(THE DATA begins)

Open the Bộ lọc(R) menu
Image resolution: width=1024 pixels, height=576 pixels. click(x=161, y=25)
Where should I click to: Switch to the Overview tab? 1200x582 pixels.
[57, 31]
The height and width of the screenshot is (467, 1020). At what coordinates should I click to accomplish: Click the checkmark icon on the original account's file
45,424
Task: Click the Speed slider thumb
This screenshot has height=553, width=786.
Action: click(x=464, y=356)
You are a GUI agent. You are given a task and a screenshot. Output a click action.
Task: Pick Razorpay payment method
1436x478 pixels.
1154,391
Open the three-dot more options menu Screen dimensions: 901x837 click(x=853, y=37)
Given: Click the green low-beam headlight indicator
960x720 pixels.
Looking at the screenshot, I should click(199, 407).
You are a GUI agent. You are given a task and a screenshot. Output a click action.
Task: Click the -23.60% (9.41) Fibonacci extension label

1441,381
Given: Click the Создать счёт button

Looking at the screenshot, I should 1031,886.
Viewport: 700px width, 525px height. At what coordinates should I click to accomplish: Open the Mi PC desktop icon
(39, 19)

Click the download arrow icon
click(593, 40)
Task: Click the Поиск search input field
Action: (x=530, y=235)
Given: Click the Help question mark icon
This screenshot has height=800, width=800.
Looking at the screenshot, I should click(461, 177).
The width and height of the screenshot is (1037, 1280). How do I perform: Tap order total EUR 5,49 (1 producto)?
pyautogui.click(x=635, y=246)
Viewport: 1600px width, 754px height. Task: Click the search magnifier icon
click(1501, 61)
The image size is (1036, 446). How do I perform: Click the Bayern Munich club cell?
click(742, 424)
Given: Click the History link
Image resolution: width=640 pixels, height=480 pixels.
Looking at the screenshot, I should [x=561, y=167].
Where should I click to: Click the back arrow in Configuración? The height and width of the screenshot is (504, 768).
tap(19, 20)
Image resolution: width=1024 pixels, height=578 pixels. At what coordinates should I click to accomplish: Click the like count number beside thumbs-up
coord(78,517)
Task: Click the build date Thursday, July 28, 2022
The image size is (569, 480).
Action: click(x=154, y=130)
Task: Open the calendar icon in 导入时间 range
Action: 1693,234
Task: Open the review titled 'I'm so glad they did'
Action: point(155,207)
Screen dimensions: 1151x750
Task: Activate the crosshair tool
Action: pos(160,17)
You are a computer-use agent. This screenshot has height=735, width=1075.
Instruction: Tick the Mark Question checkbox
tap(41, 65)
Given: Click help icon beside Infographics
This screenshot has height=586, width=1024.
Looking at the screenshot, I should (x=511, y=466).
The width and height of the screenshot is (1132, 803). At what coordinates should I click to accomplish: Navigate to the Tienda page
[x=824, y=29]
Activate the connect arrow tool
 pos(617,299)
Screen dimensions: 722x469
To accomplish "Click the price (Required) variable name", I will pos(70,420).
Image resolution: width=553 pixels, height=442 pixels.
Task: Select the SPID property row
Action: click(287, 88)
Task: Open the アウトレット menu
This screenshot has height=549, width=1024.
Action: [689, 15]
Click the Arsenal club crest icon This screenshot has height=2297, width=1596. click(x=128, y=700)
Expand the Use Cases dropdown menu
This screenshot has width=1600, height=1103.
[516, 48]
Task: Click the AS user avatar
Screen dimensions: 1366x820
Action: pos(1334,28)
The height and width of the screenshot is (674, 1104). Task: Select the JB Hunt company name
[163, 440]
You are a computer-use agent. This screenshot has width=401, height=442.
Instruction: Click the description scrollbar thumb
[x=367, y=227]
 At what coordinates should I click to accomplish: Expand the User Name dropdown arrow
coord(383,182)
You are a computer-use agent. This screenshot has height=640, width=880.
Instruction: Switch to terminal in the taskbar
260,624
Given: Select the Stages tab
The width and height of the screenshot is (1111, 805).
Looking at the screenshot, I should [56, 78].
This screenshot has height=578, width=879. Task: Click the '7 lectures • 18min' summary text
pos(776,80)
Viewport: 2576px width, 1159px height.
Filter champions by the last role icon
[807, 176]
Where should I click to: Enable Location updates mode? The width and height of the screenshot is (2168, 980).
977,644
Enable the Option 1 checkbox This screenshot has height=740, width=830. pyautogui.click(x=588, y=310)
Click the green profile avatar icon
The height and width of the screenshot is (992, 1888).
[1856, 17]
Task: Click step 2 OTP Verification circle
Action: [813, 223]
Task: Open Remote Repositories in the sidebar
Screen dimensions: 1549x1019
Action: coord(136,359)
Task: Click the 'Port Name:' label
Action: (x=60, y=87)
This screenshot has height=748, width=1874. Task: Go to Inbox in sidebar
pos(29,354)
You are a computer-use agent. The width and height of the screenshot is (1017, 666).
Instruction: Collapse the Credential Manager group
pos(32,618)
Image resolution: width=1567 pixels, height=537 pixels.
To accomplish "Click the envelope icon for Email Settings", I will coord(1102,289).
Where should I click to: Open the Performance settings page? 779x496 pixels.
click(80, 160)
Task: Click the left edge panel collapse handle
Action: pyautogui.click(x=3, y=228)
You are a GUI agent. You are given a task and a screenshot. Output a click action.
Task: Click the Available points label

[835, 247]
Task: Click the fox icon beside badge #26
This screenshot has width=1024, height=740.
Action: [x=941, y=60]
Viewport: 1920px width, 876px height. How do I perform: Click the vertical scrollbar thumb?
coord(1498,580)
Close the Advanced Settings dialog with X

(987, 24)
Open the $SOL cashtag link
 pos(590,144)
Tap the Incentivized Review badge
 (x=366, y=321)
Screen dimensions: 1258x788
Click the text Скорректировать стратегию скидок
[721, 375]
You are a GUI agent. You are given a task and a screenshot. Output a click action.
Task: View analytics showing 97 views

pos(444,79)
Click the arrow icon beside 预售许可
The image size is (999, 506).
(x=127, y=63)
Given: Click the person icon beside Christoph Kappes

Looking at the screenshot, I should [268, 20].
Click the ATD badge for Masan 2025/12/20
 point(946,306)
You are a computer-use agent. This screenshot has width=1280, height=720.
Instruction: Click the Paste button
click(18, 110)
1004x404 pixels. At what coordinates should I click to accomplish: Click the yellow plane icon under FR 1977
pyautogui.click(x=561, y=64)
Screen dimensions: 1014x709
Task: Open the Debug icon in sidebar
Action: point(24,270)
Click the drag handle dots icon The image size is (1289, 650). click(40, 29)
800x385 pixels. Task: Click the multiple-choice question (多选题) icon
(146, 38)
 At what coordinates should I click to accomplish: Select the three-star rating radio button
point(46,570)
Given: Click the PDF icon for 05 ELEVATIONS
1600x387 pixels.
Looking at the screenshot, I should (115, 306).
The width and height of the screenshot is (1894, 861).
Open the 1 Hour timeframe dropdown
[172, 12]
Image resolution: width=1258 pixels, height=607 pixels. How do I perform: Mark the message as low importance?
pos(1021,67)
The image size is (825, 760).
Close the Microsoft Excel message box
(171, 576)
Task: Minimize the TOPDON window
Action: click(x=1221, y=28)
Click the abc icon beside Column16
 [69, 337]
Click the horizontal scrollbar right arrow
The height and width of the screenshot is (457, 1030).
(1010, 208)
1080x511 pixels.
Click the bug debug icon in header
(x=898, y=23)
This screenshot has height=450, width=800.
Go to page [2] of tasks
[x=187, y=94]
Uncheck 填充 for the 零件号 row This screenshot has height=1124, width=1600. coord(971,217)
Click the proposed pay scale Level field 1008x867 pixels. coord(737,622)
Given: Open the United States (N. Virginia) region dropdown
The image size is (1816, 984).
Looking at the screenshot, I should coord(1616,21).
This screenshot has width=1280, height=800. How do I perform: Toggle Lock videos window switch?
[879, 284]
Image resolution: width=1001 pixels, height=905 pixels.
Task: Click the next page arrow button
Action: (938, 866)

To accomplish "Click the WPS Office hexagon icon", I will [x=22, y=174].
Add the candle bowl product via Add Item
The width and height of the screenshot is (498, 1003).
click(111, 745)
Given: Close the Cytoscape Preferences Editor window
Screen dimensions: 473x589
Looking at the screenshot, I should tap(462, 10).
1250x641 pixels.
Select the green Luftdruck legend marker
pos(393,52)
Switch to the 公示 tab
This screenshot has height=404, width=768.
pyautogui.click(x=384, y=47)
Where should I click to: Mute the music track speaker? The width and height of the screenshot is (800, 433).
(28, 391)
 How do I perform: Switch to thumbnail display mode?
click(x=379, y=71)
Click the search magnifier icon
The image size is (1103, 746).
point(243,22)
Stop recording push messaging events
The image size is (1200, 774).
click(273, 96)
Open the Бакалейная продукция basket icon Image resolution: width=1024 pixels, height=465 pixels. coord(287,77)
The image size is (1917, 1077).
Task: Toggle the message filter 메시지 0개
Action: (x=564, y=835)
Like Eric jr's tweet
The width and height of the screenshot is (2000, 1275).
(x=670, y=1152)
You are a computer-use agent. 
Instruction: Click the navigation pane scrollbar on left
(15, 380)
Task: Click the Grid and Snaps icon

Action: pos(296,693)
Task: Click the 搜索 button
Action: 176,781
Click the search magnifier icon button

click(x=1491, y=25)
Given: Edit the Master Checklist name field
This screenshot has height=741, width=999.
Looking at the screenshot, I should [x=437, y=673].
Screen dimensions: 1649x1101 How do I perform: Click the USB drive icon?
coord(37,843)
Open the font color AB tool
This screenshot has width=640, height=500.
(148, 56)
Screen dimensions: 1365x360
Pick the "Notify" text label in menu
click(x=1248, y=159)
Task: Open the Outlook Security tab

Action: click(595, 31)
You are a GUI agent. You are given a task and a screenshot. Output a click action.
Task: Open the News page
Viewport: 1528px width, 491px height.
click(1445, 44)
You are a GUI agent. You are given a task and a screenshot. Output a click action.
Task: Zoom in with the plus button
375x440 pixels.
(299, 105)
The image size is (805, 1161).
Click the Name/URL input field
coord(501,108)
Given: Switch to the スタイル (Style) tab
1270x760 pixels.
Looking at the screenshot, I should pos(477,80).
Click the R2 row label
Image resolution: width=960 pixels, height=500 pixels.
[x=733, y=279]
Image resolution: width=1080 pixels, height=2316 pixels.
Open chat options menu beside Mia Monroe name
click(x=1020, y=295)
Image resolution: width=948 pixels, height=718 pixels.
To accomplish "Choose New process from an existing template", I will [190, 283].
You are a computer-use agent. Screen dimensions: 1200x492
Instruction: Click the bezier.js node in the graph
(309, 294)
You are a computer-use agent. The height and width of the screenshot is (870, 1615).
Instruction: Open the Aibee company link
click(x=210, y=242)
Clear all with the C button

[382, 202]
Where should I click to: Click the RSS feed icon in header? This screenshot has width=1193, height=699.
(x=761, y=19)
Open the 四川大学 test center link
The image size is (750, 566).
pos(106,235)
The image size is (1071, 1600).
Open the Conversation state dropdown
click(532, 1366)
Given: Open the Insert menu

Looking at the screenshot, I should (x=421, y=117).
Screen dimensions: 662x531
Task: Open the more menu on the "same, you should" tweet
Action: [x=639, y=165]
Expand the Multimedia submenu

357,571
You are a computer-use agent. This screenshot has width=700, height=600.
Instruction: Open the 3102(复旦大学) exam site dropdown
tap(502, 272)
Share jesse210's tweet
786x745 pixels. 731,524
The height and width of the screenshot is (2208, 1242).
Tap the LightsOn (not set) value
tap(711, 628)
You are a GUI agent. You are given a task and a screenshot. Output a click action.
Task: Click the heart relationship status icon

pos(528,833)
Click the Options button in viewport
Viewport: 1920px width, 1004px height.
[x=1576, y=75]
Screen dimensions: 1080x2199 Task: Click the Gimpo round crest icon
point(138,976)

(THE DATA ends)

#### TASK PROMPT:
Transcribe, exactly and without additions, the lines of the records above, beginning with the line that contains "Image resolution: width=948" and ending with the line that contains "You are a computer-use agent. The height", both included.

#### YOUR RESPONSE:
Image resolution: width=948 pixels, height=718 pixels.
To accomplish "Choose New process from an existing template", I will [190, 283].
You are a computer-use agent. Screen dimensions: 1200x492
Instruction: Click the bezier.js node in the graph
(309, 294)
You are a computer-use agent. The height and width of the screenshot is (870, 1615).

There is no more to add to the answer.